> **Required work**:
Resume the Vietnam travel notes from their last sentence and continue them.

The trips are sold out of backpacker haunts in all the towns - places that sell OK food at reasonable prices, and which make sure that they are competitive on backpacker staples, beer and bottled water. In India the shopkeepers jack up the price of water in tourist spots - here they know that it is a loss-leader to sell the trips. 400Km up the cost will set you back $5 - a substantial amount in a country where the average person earns $50 a month, but peanuts to a tourist for whom the alternative is to stand in a crowded public bus. It also makes for a very social holiday - there is essentially either the trip from South to North or North to South - a sort of new Ho Chi Minh Trail, if you like, on which you come across the same faces every so often.
My prediction is that communism won’t last five years in Vietnam - everywhere there are canny businessmen who understand what they are doing, and evidence of growth. It does not surprise me that the country was so resilient in the face of a far superior military power.

Vietnamese women have to be among the most beautiful in the world, at least when they are young. Visually they seem to divide into two groups - 14-19 (ie all women under 30), and 125+ (ie all women over 35). The fact that they are so young is rather disconcerting - I began to wonder if I was getting a Nabokov complex. Their beauty is furthered by the use of a garment called an Ao Dai which disappeared after Unification but came back in the South a few years ago among students and officials. It consists of trousers and a gown that goes down to the ankles but is split at the hips. This gives a very graceful air to an already graceful race.

> **Provided material**:
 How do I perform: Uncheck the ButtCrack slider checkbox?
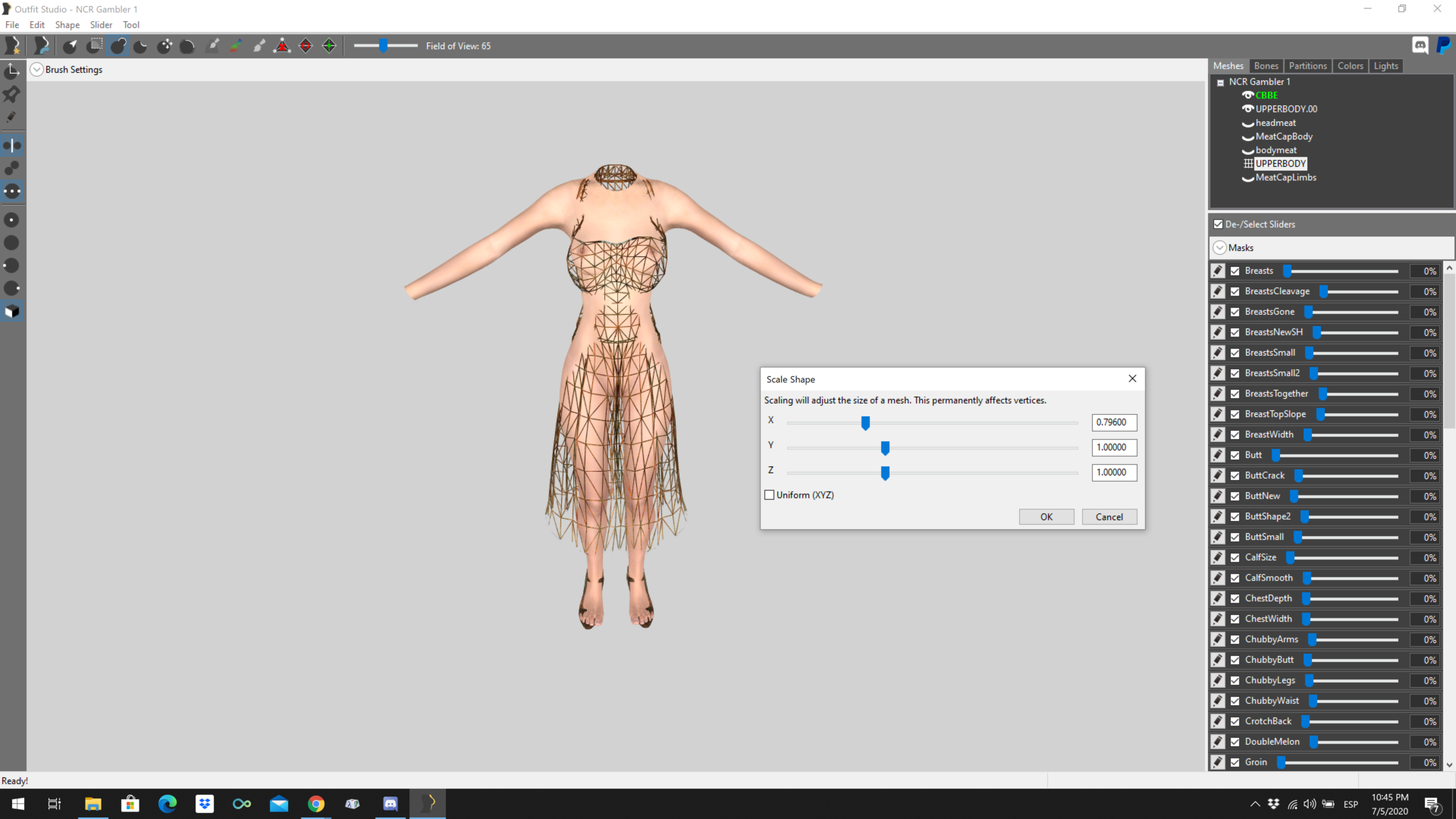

> **Result of this exercise**:
The other thing which makes the race so attractive is the smile - everyone is trying to sell you
something, but if you ignore the sales pitch and joke with them you get huge grins:Vietnamese culture believes that suntans are a sign of manual labour, so women walk around Saigon in the midst of a heatwave wearing hats and long gloves, with scarves round their necks to ward off the sun. Even in fairly cosmopolitan Saigon you see the conical peasant hats, although of course they are much more prevalent in the countryside.
The traffic in Saigon is almost as crazy as Cairo, although there are more bicycles than cards. At the change of lights, you are confronted by a surge of cars, bikes, cyclos (cycle rickshaws) and mopeds. The latter are a form of public transport - you wave them down and give them a dollar or two to take you pillion. Traffic rules seem to rely on the laws of motion - bodies that are moving will keep moving in the same direction. Therefore, a moped, car or bike will not be the least discomfited by you crossing the road against the lights, but will assume you will carry on in the same direction. Only if you stop will you cause an accident, because you will be in a spot where the driver assumed you would not be by that point.
Outside the Palace of the Reunification I was treated to an amusing sight as every cyclo driver in sight rushed to his vehicle and pedalled off as fast as he could. Then I saw the reason - a police jeep with a trailer, on which were piled several cyclos. Apparently the government has decided to phase them out as non-progressive, so no new licenses are being issues. Therefore there are a large number of illegal cyclos around. According to the guide book many of the drivers are ex-officials, teachers or soldiers of the old South Vietnam, who were persecuted after Reunification and exiled to the countryside or even put in labour camps. The only way they could get back to Saigon was to live on the streets and ply their trade as illegal drivers. I spoke to a couple who told me about “having to go away” after 1975.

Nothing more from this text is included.